The Colonel didn't grow up in rural Mississippi during The Great Depression (like many in his family).
The Colonel wasn't in the first wave on the beaches at Iwo.
He hasn't been persecuted to the point of death for his faith.
But, then again, the Colonel does have a few painful benchmarks of his own against which to measure present difficulties. For example:
The best drink of water the Colonel ever had came from a puddle in a jeep track in Tunisia, after he scooped the green scum out of the way.
The warmest the Colonel ever felt was the ray of sunlight, after twenty hours of cold and dark, that split the uprights of two mountain peaks in Norway and touched his face.

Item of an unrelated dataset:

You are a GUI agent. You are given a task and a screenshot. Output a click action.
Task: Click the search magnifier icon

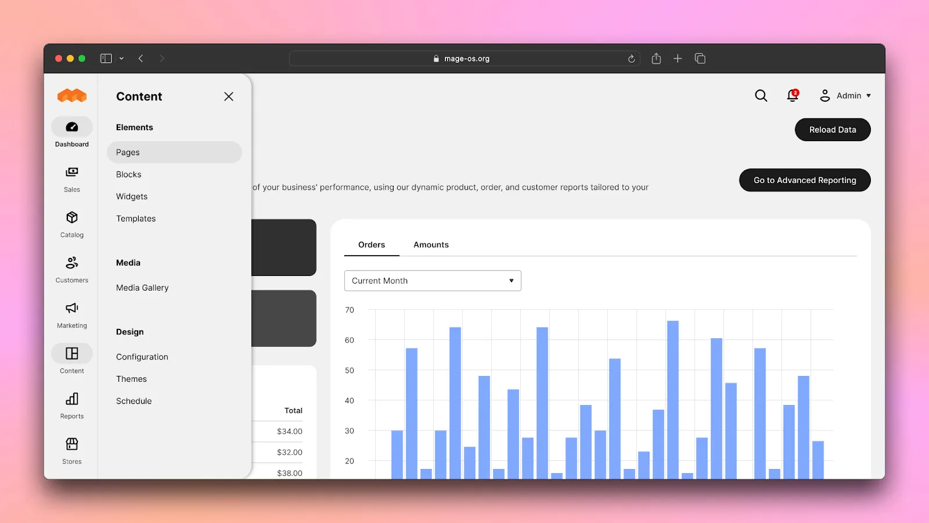[x=761, y=96]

The best shade he ever experienced was sitting with his back to a very hot M-60 tank in a scorching July California desert.
The best nap the Colonel ever took was on his feet, leaned up against a tree, twenty miles into a twenty-five mile forced march.
The second most beautiful thing the Colonel has ever seen (Miss Brenda being the first, of course) was a three foot square of muddy high ground after a night in a Panama mangrove swamp.
The Colonel's point, toward which the few of you wasting precious rod and cone time have languished in frantically bored anticipation, is that no matter the pain or unhappiness of one's momentary circumstance, it's probably not near as bad as it could be. That revelation is called perspective.